- Task instructions:
**1.** Say whether each statement agrees with the comment thread, answering yes or no and quoting the words of the thread that decide it.
(a) The commenter worm could almost feel flecks of spittle leaping from the text.
(b) The vicar at Mitford led prayers for Newcastle United only once a year.
(c) The commenter monix asks whether the last paragraph should be chanted to the rhythm of Pompey Chimes.
**2.** Answer these questions from the comment thread.
(a) In The Old Batsman's comment, how much does the foreign player want to bank each week?
(b) How many photos surround the commenter malty, and of whom?
(c) Which church lies in the heart of Northumberland?
**3.** Carry on the comment thread from its last line.

Fantastically unsettling. i love the way you suggest obsessive, centripetal mania by repeating his name increasingly often, till it's all there is, but it as it were comes free of its grammar, and becomes idiolectic. - which is how i regard football in general.

worm said...

I could almost feel the mad flecks of spittle leaping from the text as the madness set in, great stuff

The Old Batsman said...

Excellent! Imagine being an averagely committed foreign player just wanting to bank your few grand a week as quietly as possible and go home, looking up into the stand and seeing... that...

monix said...

Is the last paragraph to be chanted in the rhythm of Pompey Chimes?

malty said...

The dulcet tones of Ossie belting out Paranoia (the greatest rock music ever)* are at this very moment ringing in my ears as I sit in the room surrounded by 400 black and white photo's of Ava Gardiner and playing my euphonium and triangle.

In the heart of Northumberland lies Mitford parish church, some years ago the vicar, the rev Jack Armstrong, would, every Sunday, lead his congregation in especially written prayers, for Newcastle united, now that's obsession, over and above etc.

* Apart that is from Flogging Molly's Black Friday Rule.

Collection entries

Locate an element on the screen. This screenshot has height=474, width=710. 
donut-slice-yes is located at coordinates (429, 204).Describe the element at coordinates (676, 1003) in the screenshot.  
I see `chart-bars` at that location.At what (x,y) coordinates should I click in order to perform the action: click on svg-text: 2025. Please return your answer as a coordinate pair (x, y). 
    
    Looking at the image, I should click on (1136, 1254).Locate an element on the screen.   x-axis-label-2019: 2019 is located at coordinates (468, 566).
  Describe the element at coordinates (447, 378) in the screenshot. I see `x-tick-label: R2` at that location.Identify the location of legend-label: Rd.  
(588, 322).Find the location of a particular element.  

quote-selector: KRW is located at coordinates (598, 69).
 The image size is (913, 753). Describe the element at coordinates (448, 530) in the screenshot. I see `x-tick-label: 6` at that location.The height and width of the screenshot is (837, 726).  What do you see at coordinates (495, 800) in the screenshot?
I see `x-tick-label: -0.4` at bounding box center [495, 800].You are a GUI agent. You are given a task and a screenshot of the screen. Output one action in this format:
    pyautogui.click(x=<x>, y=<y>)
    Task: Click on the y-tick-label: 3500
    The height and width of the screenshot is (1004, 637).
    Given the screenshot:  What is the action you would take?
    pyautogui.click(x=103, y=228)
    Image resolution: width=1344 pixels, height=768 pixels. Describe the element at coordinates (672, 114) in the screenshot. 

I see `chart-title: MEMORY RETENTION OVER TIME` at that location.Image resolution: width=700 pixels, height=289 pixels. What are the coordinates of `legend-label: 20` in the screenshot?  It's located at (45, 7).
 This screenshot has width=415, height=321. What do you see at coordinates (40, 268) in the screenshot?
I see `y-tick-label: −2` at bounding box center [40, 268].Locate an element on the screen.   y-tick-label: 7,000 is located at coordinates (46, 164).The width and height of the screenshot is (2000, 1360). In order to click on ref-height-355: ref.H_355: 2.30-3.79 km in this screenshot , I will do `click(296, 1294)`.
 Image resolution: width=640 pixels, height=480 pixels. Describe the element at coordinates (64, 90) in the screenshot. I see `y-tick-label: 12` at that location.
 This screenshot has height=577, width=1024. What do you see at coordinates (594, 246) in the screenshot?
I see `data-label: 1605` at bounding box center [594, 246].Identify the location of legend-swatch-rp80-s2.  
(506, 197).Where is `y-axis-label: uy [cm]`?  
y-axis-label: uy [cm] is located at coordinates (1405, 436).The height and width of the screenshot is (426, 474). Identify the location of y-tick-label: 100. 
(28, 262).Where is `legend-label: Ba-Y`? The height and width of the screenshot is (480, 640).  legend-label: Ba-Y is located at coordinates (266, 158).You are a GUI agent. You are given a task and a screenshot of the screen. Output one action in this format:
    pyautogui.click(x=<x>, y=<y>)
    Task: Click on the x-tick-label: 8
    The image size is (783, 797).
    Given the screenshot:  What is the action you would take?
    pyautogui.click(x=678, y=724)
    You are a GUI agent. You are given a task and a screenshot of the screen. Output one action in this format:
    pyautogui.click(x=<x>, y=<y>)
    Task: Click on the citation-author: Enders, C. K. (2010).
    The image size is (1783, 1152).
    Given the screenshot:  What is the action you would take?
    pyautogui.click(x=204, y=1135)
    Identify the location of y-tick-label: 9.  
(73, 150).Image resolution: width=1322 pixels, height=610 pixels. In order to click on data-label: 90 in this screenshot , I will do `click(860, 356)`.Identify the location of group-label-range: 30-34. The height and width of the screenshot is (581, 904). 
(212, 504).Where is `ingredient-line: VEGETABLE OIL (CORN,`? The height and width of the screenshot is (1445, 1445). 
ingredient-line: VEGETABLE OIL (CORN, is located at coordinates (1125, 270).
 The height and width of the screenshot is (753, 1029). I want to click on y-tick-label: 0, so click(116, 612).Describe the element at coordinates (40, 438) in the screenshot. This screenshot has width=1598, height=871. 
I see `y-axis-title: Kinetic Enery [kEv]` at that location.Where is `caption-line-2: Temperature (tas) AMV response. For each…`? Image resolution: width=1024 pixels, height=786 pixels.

- Outputs for the tasks:
**1.**
(a) Yes: "I could almost feel the mad flecks of spittle leaping from the text"
(b) No: "would, every Sunday, lead his congregation in especially written prayers, for Newcastle united"
(c) Yes: "Is the last paragraph to be chanted in the rhythm of Pompey Chimes?"

**2.**
(a) A few grand a week
(b) 400 black and white photos of Ava Gardiner
(c) Mitford parish church

**3.**
Never mind Brit, you couldn't possibly feel as gutted upon your return from Wigan as the band of dejected ever hopefuls returning from Rome. Plans aft gang awry and all that.

Gaw said...

A disturbing evocation of football madness. But I wonder whether football channelled his madness or triggered it?

On the other hand, there are a lot of nutters in the antiquarian book trade.

David said...

Now, that's art.

Gaw said...

I read this just after watching that quite good programme on Beowulf last night. I now can't get out of my head visions of John Portsmouth Football Club Westwood chowing down in the mead hall.

Also Brit, I'd be interested to hear you declaim this, bard-like.

Brit said...

In a monotone to the rhythm of Auden's The Night Mail, Gaw.

Sorry if the post has disturbed you, I seem to have inadvertently invented a new genre: horrorblogging.

Stephen said...

He'll look daft when he's 80, no, hang on,he looks daft now.

Peter Burnet said...

Take heart, lads. This just shows once again that nobody does decline with the flair of the English. Time after time you leave us North Americans feeling inadequate in our sterile predictability. My goodness, in one week you have an M.P. caught using public funds to dredge the moat of his castle and now you tell us your number one crazy football lout is an antiquarian bookseller!! Boggles the mind, it does.

Brit said...

Yep, Peter. While researching JPFC Westwood I found a quote where the man with 60 tattoos, PFC engraved on his teeth, an unbroken record of seeing every game for 3 decades etc etc, says:

"Books are my life."

So when are you coming over the Pond to witness the eccentric decline first hand? Skipper and David make near-monthly visits.